China's consumer price index (CPI), a main gauge of inflation, saw a year-on-year rise of 3.4 percent in August, the highest in 2010, but that figure will decline for the rest of the year, said Wang Qing, Morgan Stanley's chief economist in China, in a September 3 report predicting macroeconomic trends.
Wang attributed the CPI rise in August to a rise in food prices and the stability of prices for non-food products. He said the rise in the international price of wheat would not create inflation in China due to the country's abundant stores of grain and high sales volume of wheat, although domestic wheat tends to go up in price recently. The price of pork has begun to rise since June, the report said.

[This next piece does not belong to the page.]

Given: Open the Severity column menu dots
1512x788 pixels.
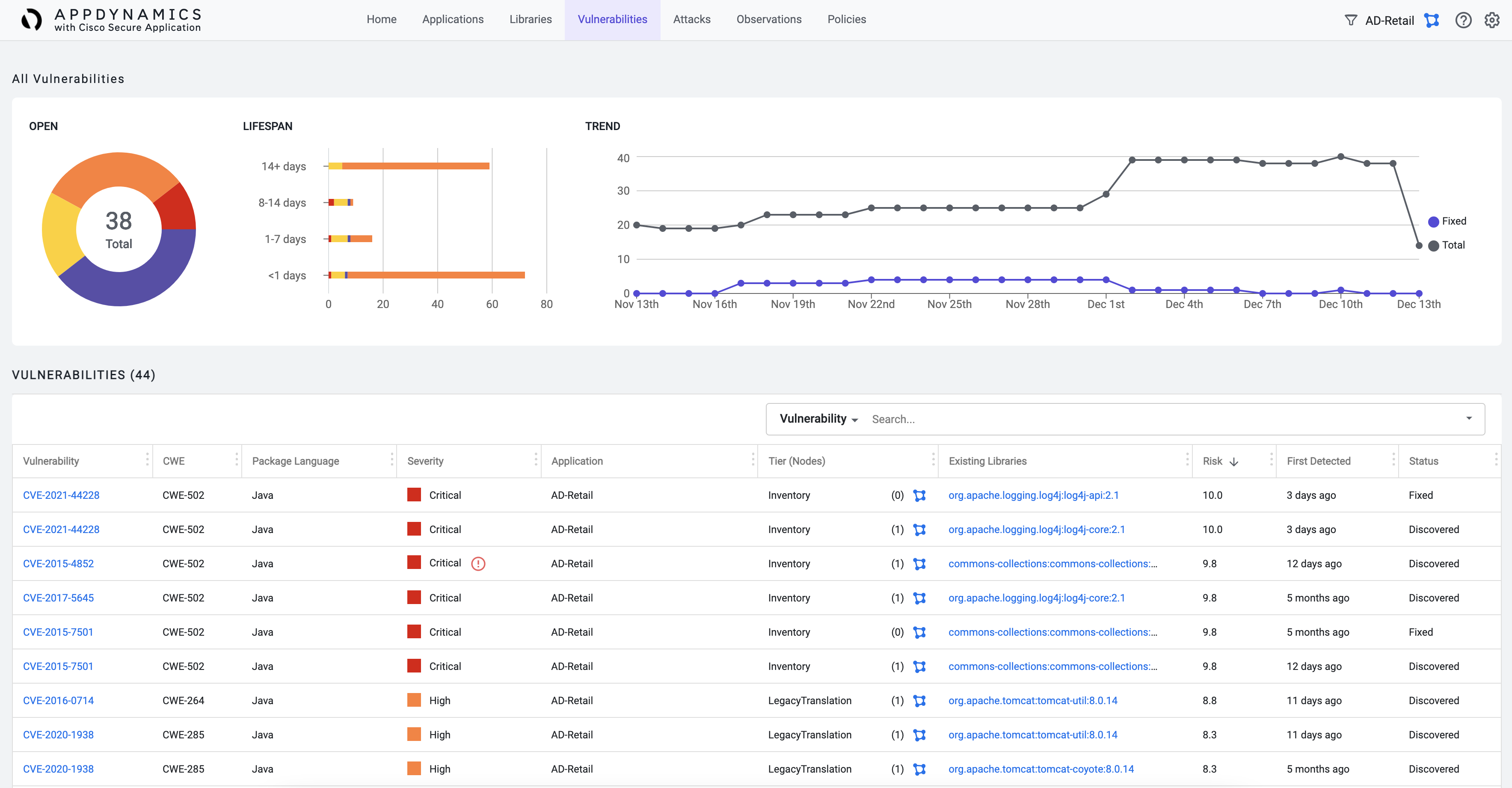Looking at the screenshot, I should pyautogui.click(x=535, y=461).
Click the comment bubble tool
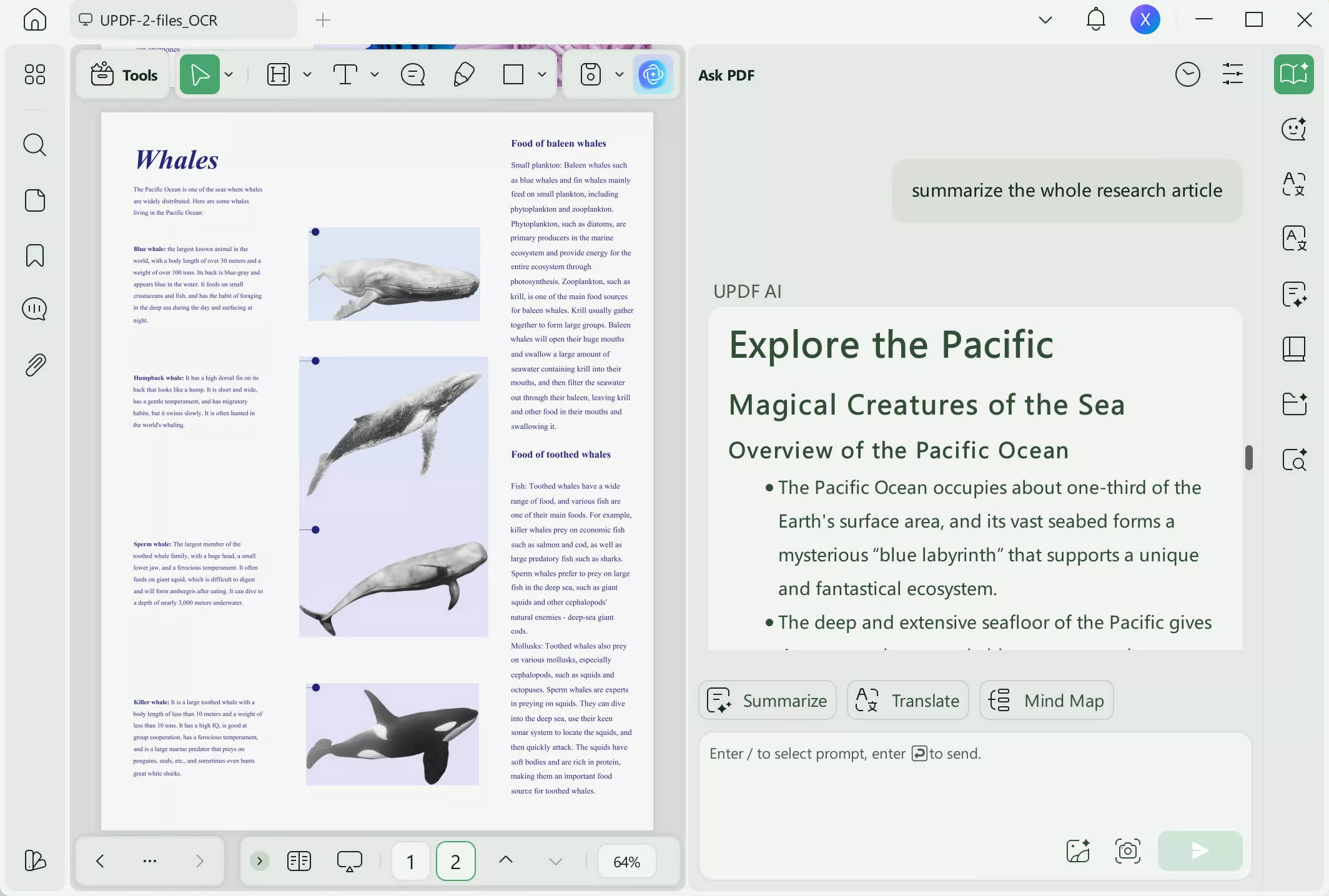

As for trade, Wang estimated that exports rose 35 percent in August compared with the same period last year. Imports rose an estimated 25 percent, 1.8 percentage points higher compared with the rise in July, while the trade surplus in August was expected to reach $30 billion.
In addition, the People's Bank of China, the country's central bank, is continuing to recover liquidity in the open market, indicating that the central bank has maintained a prudent attitude in the midst of inflation uncertainty.
Wang expected that additional loans in August alone would reach 500 billion yuan ($73.5 billion). The broad money supply (M2), which covers cash in circulation and all deposits, increased 17.5 percent compared with 17.6 percent in July, basically maintaining stable growth.